Supplied material:
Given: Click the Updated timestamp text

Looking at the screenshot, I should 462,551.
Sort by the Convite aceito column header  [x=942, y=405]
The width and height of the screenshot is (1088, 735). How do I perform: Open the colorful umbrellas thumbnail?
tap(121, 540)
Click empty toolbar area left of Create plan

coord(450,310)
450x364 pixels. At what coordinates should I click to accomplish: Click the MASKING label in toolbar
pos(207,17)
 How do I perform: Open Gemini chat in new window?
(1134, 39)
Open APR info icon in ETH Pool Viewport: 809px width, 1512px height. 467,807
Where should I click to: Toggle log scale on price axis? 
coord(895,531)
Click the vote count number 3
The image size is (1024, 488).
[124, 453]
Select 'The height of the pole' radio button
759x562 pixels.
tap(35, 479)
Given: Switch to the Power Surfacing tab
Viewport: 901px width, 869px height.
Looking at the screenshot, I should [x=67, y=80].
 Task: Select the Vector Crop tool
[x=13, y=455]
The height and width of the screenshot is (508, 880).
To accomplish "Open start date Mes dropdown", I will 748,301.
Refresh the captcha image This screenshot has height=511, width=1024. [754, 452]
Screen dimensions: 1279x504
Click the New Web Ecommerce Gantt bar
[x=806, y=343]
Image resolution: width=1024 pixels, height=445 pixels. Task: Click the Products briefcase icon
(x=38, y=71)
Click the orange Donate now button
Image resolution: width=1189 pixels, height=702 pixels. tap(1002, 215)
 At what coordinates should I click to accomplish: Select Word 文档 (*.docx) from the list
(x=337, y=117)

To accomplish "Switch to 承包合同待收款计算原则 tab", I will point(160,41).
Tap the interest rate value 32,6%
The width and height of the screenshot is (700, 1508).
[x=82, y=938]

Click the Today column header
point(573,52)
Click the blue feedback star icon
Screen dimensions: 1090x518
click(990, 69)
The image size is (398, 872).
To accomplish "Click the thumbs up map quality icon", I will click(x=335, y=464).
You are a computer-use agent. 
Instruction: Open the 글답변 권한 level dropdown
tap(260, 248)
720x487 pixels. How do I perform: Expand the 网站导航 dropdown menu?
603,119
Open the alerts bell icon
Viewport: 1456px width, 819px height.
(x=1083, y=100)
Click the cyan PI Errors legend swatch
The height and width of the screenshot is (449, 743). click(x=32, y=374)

Task instructions: I would like you to output every record exactly as written.

Answer space:
Given: Click the Updated timestamp text

Looking at the screenshot, I should 462,551.
Sort by the Convite aceito column header  [x=942, y=405]
The width and height of the screenshot is (1088, 735). How do I perform: Open the colorful umbrellas thumbnail?
tap(121, 540)
Click empty toolbar area left of Create plan

coord(450,310)
450x364 pixels. At what coordinates should I click to accomplish: Click the MASKING label in toolbar
pos(207,17)
 How do I perform: Open Gemini chat in new window?
(1134, 39)
Open APR info icon in ETH Pool Viewport: 809px width, 1512px height. 467,807
Where should I click to: Toggle log scale on price axis? 
coord(895,531)
Click the vote count number 3
The image size is (1024, 488).
[124, 453]
Select 'The height of the pole' radio button
759x562 pixels.
tap(35, 479)
Given: Switch to the Power Surfacing tab
Viewport: 901px width, 869px height.
Looking at the screenshot, I should [x=67, y=80].
 Task: Select the Vector Crop tool
[x=13, y=455]
The height and width of the screenshot is (508, 880).
To accomplish "Open start date Mes dropdown", I will 748,301.
Refresh the captcha image This screenshot has height=511, width=1024. [754, 452]
Screen dimensions: 1279x504
Click the New Web Ecommerce Gantt bar
[x=806, y=343]
Image resolution: width=1024 pixels, height=445 pixels. Task: Click the Products briefcase icon
(x=38, y=71)
Click the orange Donate now button
Image resolution: width=1189 pixels, height=702 pixels. tap(1002, 215)
 At what coordinates should I click to accomplish: Select Word 文档 (*.docx) from the list
(x=337, y=117)

To accomplish "Switch to 承包合同待收款计算原则 tab", I will point(160,41).
Tap the interest rate value 32,6%
The width and height of the screenshot is (700, 1508).
[x=82, y=938]

Click the Today column header
point(573,52)
Click the blue feedback star icon
Screen dimensions: 1090x518
click(990, 69)
The image size is (398, 872).
To accomplish "Click the thumbs up map quality icon", I will click(x=335, y=464).
You are a computer-use agent. 
Instruction: Open the 글답변 권한 level dropdown
tap(260, 248)
720x487 pixels. How do I perform: Expand the 网站导航 dropdown menu?
603,119
Open the alerts bell icon
Viewport: 1456px width, 819px height.
(x=1083, y=100)
Click the cyan PI Errors legend swatch
The height and width of the screenshot is (449, 743). click(x=32, y=374)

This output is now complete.